There are a couple of caveats to this requirement. The first would be whether the employee is represented by a collective bargaining agreement. In most states the employee who is part of a CBA would be covered under the provisions of the Weingarten rule. That allows the employee to seek representation when they are questioned in a matter that could lead to disciplinary sanctions. If the employee is not covered under a CBA, then the employees would normally not have this protection under that provision, but most likely would still be allowed reasonable representation.
Since the preparation of a report, whether a routine or “special” report, could expose you to criminal potential, the employee should be allowed to seek assistance of legal counsel or a representative. A case in point is Watson v. County of Riverside, 97 F. Supp. 951; 1997 U.S. Dist. LEXIS 13797. Readers might recall that several years ago there was a long pursuit, over one hour, in Southern California of a bunch of undocumented aliens in a pick-up truck. At the end of the pursuit one Deputy Sheriff used his PR24 repeatedly on some of the occupants of the truck. When he came into the station his watch commander ordered him to prepare the required use of force report. The Deputy’s union attorney appeared at the station. The watch commander refused to allow the Deputy to consult with the attorney before he prepared his report. The court in California issued an injunction to restrict the admission of the report based upon the refusal to allow the employee to seek counsel before the preparation of the report even though he would still be required to be prepared. “Without such advice of counsel, there is a substantial risk of Watson’s being deprived erroneously of his interest in not being fired from his employment and not being prosecuted for criminal offenses.
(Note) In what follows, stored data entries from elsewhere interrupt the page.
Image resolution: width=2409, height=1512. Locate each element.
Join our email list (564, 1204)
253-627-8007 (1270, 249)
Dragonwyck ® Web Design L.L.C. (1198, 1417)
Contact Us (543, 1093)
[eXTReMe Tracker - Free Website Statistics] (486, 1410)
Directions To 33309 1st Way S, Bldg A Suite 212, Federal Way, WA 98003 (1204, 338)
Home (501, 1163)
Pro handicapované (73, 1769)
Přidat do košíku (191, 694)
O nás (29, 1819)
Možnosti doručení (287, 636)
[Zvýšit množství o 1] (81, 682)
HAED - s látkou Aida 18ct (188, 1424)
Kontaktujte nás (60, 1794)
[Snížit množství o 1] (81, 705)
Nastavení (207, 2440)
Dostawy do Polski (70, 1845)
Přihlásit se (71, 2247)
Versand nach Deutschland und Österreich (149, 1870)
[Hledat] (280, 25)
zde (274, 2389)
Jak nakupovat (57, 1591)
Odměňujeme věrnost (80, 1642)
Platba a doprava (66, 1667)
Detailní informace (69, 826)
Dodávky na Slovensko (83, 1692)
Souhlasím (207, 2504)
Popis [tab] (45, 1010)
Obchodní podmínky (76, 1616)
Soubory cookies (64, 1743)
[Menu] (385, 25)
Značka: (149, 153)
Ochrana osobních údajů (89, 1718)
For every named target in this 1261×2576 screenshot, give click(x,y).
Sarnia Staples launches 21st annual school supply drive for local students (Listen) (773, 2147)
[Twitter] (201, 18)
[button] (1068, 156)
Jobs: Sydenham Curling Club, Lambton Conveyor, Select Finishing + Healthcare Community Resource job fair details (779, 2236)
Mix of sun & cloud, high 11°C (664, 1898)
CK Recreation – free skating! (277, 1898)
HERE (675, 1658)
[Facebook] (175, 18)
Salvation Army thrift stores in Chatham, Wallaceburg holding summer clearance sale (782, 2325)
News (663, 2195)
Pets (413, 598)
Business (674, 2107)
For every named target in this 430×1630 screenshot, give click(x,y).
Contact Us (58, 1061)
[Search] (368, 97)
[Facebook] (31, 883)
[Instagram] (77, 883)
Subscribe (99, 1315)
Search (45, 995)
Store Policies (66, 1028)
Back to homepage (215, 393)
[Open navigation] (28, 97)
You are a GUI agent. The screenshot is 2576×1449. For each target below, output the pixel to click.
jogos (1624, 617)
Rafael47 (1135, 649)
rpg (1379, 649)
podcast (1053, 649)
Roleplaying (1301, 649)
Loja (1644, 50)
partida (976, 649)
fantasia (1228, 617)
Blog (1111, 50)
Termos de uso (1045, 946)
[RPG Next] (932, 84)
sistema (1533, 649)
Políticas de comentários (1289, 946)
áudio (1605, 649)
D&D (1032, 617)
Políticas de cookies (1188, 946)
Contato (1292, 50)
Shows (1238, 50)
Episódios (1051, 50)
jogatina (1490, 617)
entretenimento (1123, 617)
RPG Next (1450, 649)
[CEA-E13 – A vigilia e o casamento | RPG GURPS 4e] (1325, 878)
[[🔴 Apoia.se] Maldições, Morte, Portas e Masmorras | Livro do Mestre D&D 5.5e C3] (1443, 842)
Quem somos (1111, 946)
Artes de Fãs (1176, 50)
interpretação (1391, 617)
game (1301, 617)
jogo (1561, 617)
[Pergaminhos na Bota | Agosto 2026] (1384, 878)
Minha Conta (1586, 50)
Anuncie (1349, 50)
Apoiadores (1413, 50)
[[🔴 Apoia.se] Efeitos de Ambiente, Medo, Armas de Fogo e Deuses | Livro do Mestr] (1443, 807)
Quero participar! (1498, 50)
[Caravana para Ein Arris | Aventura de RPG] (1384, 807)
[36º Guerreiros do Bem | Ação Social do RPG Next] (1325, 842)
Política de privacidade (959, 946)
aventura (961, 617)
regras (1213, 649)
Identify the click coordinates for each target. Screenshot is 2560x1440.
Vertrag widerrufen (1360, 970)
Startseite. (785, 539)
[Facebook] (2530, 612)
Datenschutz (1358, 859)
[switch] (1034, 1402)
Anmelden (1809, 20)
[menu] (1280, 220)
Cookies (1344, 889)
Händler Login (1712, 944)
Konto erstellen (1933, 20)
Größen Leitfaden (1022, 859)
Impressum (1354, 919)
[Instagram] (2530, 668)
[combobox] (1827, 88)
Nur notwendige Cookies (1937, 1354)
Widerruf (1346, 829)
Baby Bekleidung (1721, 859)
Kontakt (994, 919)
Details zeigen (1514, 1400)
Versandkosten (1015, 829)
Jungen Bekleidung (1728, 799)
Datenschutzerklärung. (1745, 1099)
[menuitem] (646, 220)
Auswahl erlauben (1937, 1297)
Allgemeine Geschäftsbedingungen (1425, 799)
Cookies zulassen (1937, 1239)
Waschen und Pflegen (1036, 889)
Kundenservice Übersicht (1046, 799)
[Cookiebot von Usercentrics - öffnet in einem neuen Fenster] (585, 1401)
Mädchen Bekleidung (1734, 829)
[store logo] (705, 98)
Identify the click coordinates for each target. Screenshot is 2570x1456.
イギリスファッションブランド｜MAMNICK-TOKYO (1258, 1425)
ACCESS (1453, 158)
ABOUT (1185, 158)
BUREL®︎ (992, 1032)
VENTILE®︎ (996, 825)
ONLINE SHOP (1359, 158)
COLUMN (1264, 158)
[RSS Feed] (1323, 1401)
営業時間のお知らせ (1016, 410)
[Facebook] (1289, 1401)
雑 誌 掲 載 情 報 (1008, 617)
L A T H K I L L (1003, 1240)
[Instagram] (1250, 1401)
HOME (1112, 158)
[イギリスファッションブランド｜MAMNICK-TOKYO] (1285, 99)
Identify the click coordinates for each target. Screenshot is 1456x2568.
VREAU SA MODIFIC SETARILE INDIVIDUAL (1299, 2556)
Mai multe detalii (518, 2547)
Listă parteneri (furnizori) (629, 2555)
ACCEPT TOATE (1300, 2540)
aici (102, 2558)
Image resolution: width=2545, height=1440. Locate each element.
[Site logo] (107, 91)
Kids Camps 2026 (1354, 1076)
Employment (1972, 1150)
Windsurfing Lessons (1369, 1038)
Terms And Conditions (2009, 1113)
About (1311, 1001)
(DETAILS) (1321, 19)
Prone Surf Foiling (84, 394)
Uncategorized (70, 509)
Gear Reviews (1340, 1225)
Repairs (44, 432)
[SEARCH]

Defendants provided no additional or substitute procedural safeguard against such a deprivation.”
The third issue is what level of representation would be allowed. The representative can’t impede, obstruct or delay the normal process. But the representation has to be real. A case in point occurred in Maryland. In Ocean City Police v. Marshall, 158 Md. App. 115; 854 A.2d; 2004 Md. App., a municipal police officer was accused of some form of excessive force and ordered to appear to answer questions by his agency. The agency wouldn’t provide the employee or the representative with the nature of the allegation or any specifics of the allegation. The court found that the agency failed to allow the employee reasonable representation. “The result…left to speculate whether the complaint related to his apprehension of the suspect, whether it was criminal or non-criminal, whether it related to physical conduct or administrative actions, when and where it occurred…In short, the nature of the investigation was not disclosed…“Appellee had a right to counsel, but that right was compromised under the circumstances here. Had the interrogation gone forward, there was insufficient information for counsel to consult meaningfully with appellee and to make an intelligent decision whether and when to object, or even to determine whether a particular question was sufficiently related to the subject matter of the investigation to be a proper question.”
In the end the EMS employee under this set of events would have to comply with the agency’s order to prepare the report.